Film Review: Anomalisa

★★★★☆
After only a few moments of contemplating Charlie Kaufman’s existential musings in Anomalisa do we all but forget that the characters inhabiting the screen are stop-motion animations. Such is the quality of the writing and miraculous attention to detail that an assembled cast of puppets can teach us as much, if not more, about the human condition as any flesh and blood performers. Seven years on from his directorial debut Synecdoche, New York, new film Anomalisa sees the one and only Charlie Kaufman at his spellbinding, beguiling and perceptive best. Brought to life by the skills of Duke Johnson, the film’s co-director, and a team of animation specialists, it is also almost impossible to laud the technical accomplishments on show here highly enough.
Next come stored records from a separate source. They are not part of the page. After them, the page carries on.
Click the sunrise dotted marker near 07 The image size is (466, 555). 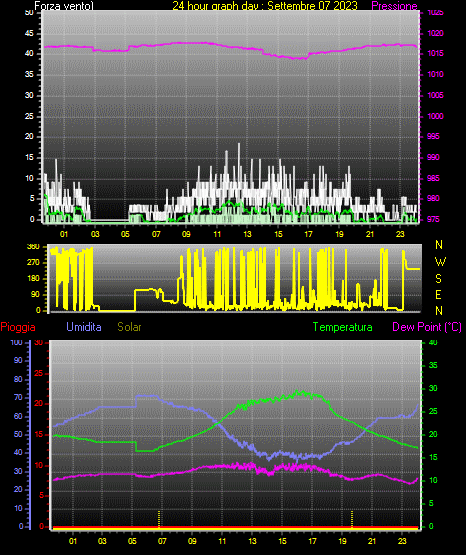coord(159,519)
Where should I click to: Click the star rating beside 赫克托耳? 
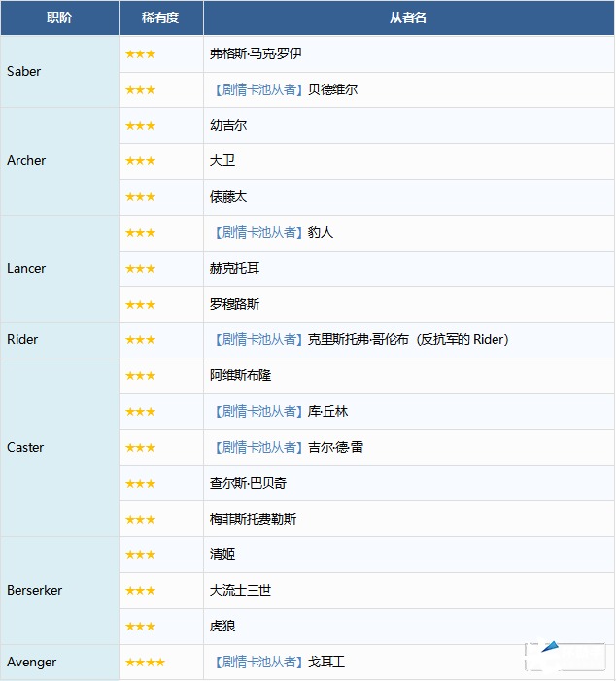click(x=140, y=269)
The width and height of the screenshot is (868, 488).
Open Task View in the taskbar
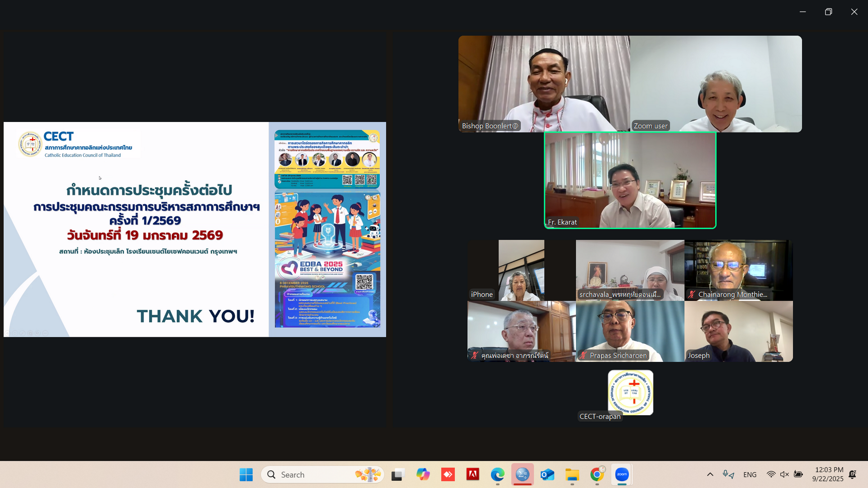tap(398, 474)
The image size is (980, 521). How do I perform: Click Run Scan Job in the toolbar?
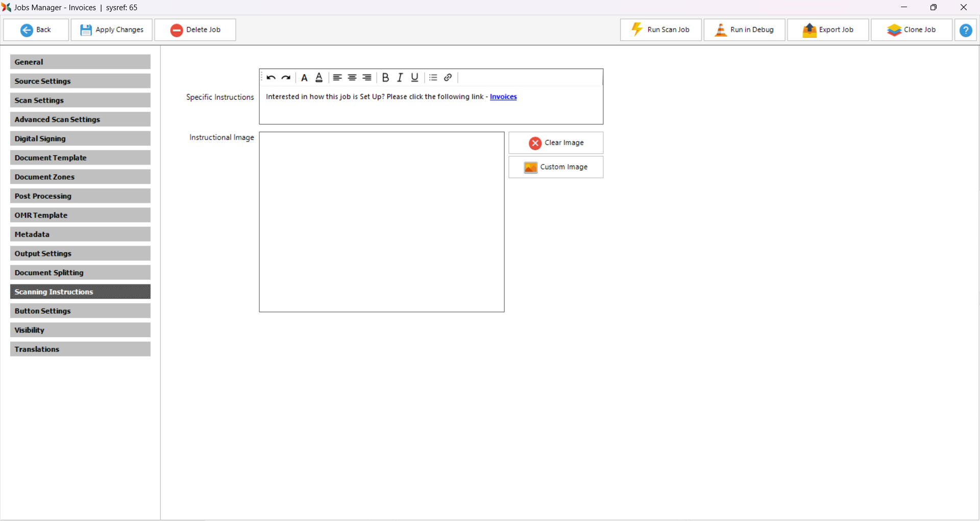660,30

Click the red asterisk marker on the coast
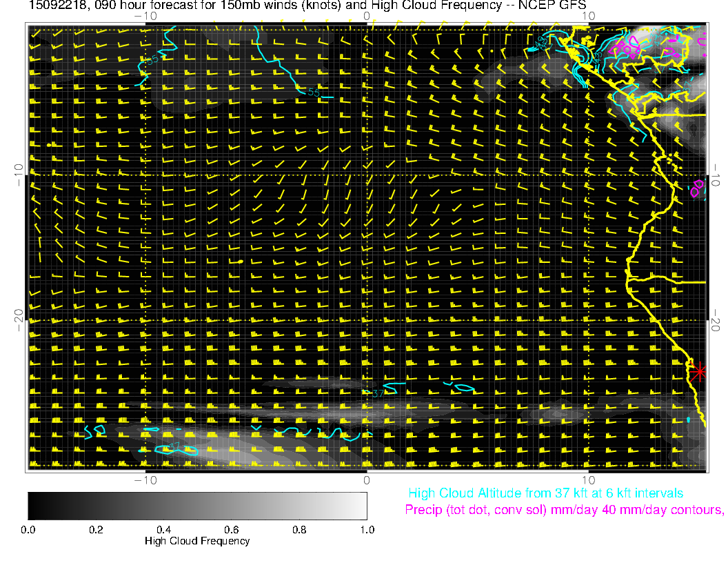699,371
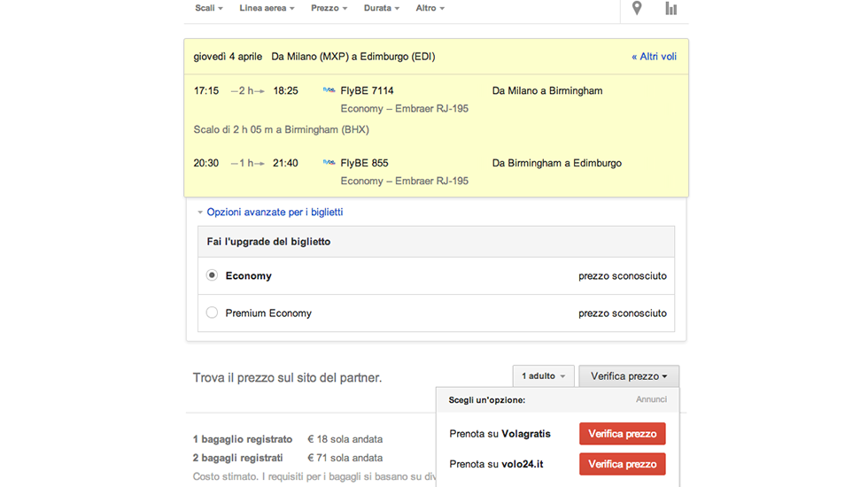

From myriad corridors of the singularly brilliant mind that brought Being John Malkovich, Adaptation and Eternal Sunshine of the Spotless Mind to bear, comes a story which deconstructs the life of Michael Stone (David Thewlis), a man suffering from an acute but all too familiar mid-life crisis. Genius stroke number one has all but two characters in Anomalisa speaking with the same voice; that duty falls upon a wonderfully neutral, monotone Tom Noonan who embodies a taxi driver, hotel staff, an arguing couple, Michael’s wife and son, and countless others. Imbued with weary, cantankerous frustration by Thewlis who retains the caustic warmth of his Lancashire twang, Michael is a British expat living in Los Angeles who travels to Cincinnati for a conference. The keynote speaker, he is a minor celebrity in call centres across the nation having published a book on customer service productivity. A thinly disguised disdain for a world of boredom and drudgery where everyone sounds the same is ruptured by the melodious, anomalous tones of the eponymous Lisa (Jennifer Jason Leigh).
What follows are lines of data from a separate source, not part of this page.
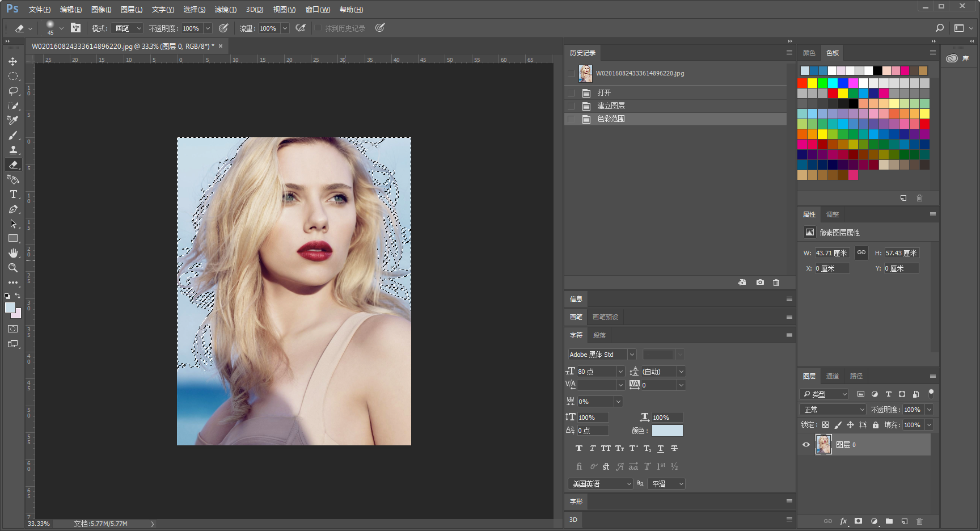Image resolution: width=980 pixels, height=531 pixels.
Task: Click the font size 80 点 field
Action: pyautogui.click(x=595, y=372)
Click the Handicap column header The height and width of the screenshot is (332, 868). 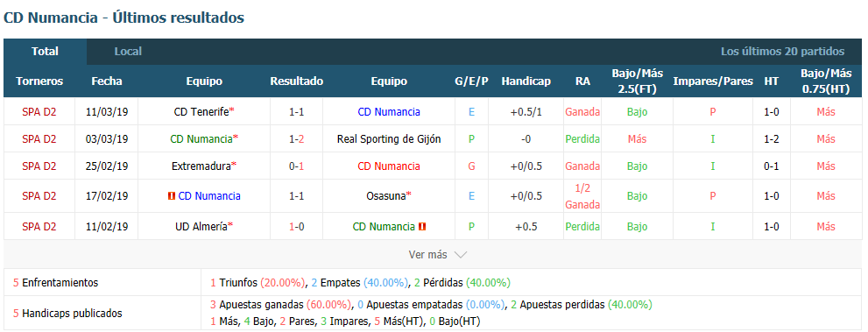pyautogui.click(x=526, y=81)
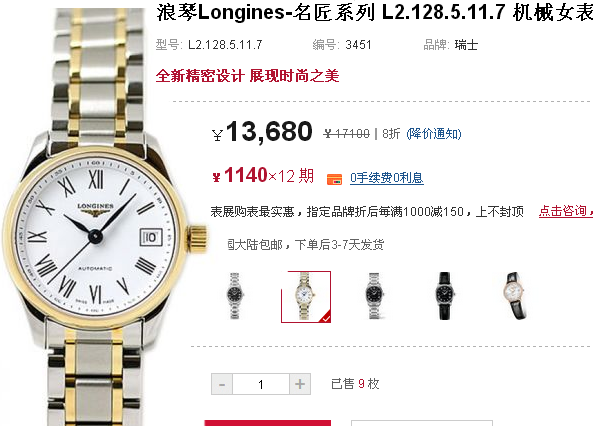Screen dimensions: 593x426
Task: Click the 点击咨询 consultation link
Action: click(566, 211)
From here, Michael takes Lisa and her friend Emily (also Noonan) out for drinks, takes her back to his room, has her sing her favourite Cyndi Lauper song and then sleeps with her. It all may seem rather depraved and fleeting and on one level it is, Kaufman neither excusing nor championing the alcohol-induced adultery. However, there is a tenderness, innocence and charm to all that occurs which makes it difficult to entirely condemn it. Eyes look with all the yearning, longing and compassion of our own, a sex scene – shot largely in a striking long shot – retains the fumbling awkwardness of being out of practice but yet also a genuine intimacy. Is it possible that Michael be so enamoured of a woman by her voice alone? Can we really sympathise with a man having an affair?

Hungover, disoriented and spouting incoherent ramblings to himself as much as his audience, Michael asks, “What is it to be human, to be alive, to ache?” Kaufman, pulling the invisible strings from his own podium behind the scenes, asks the same questions of his audience. It is the mark of a truly thought-provoking piece of cinema that can have us completely stupefied by the most cliched of stories, belly laughing at the wryness of its observational humour, lamenting its transient emptiness and concerned by the ambiguity of a dangerous liaison at its heart. In choosing a medium that distances audience from onscreen subject Kaufman has drawn the two closer together, telling a universal human story with puppets. Brilliantly unusual, Anomalisa should be seen by all.